Copy the records word for word, from the line with "Find the location" up to and including the line with "Home is located at coordinates (526, 348).", leaving out the pictures.

Material provided ▸
# # # # # # #

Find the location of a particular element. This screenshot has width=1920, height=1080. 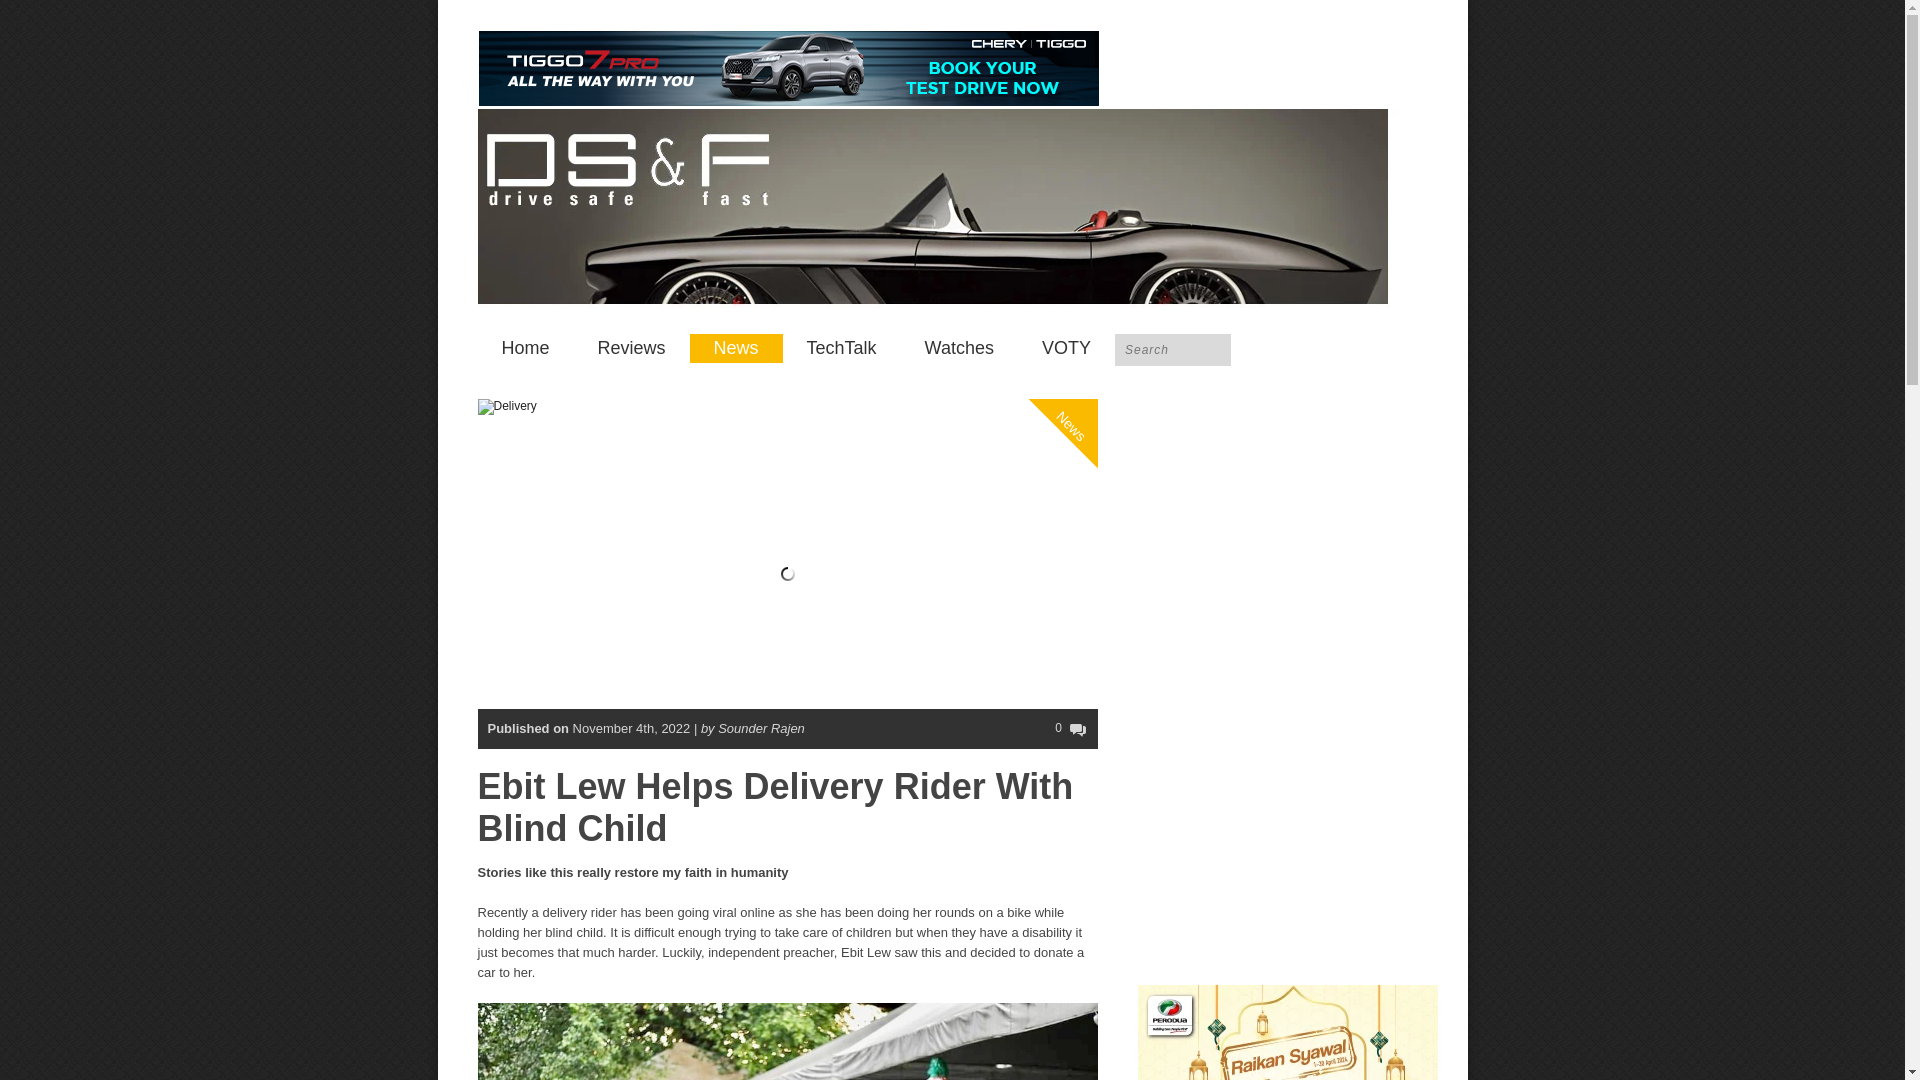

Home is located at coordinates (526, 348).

# # # # # # #

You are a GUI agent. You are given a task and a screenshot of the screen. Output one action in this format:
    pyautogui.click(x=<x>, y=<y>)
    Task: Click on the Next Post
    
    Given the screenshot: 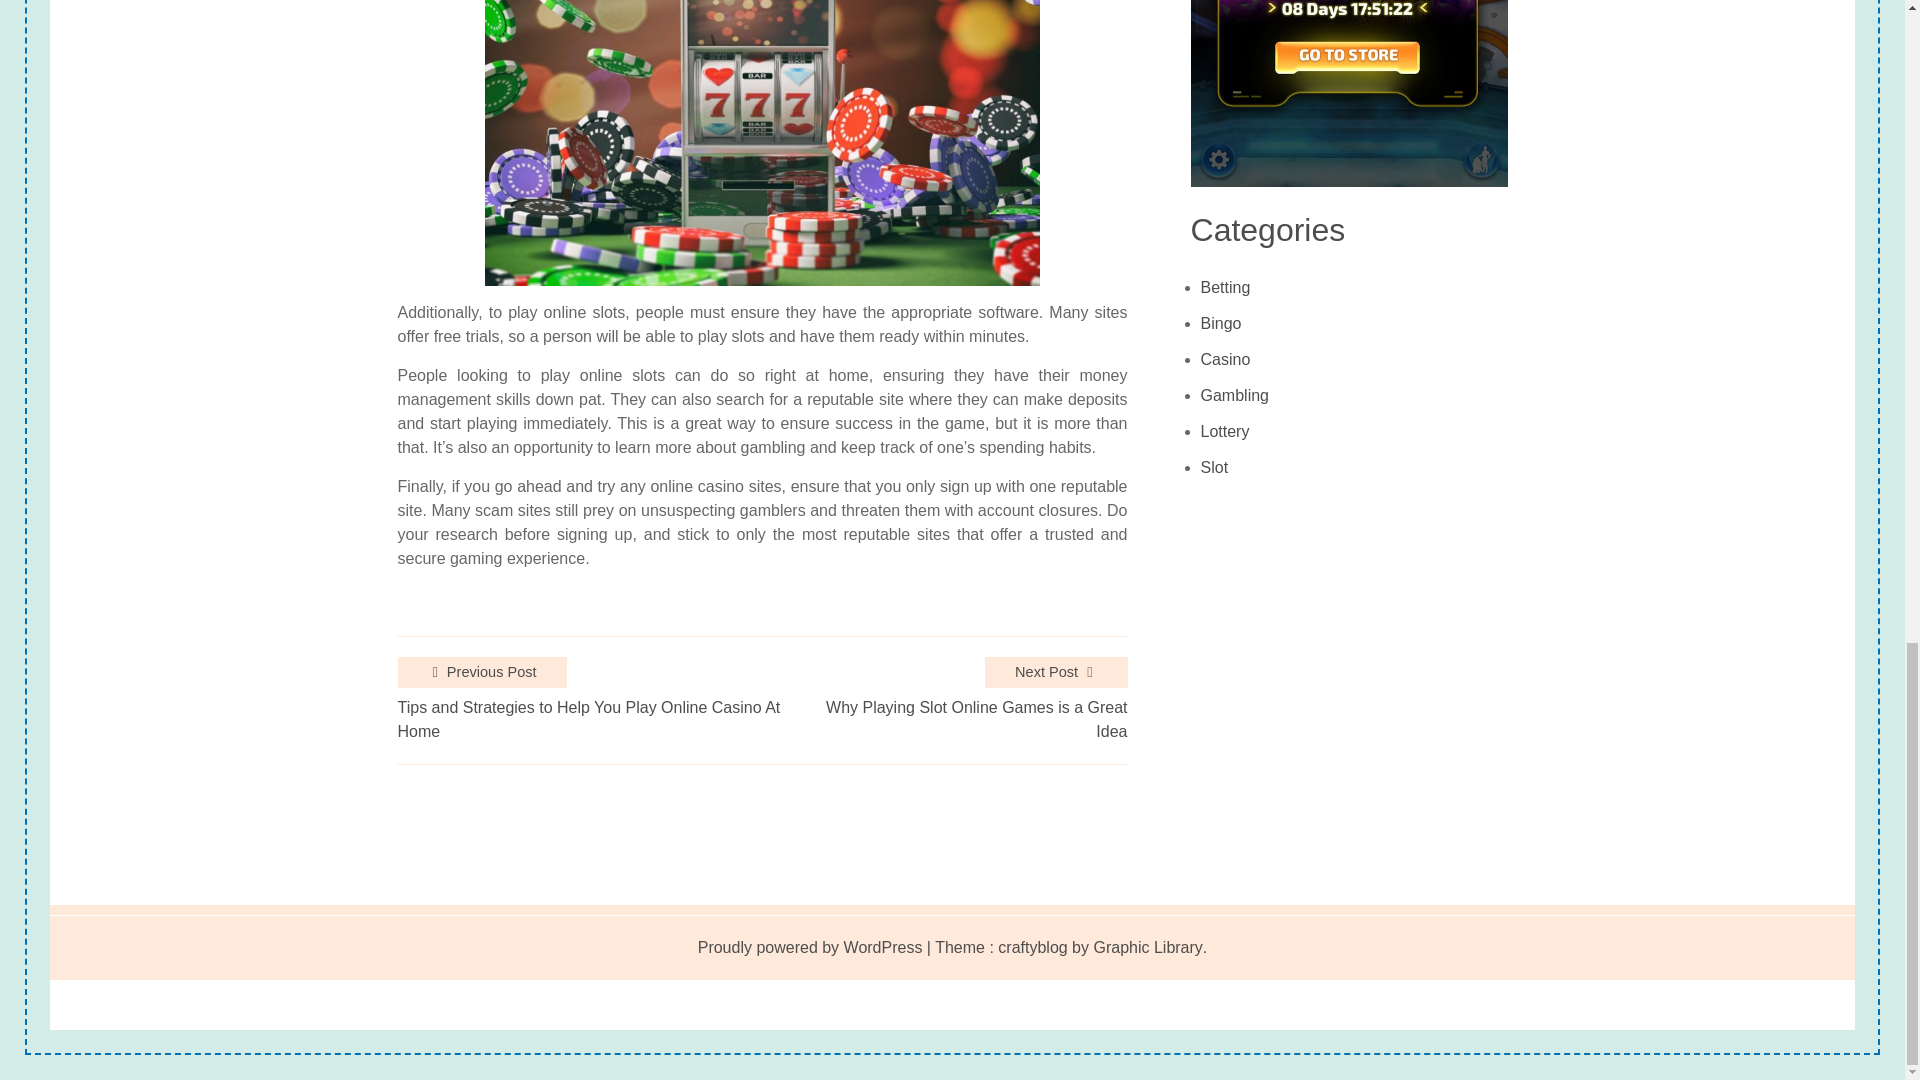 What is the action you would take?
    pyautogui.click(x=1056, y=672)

# # # # # # #

Written reply ▸
Find the location of a particular element. This screenshot has width=1920, height=1080. 

Home is located at coordinates (526, 348).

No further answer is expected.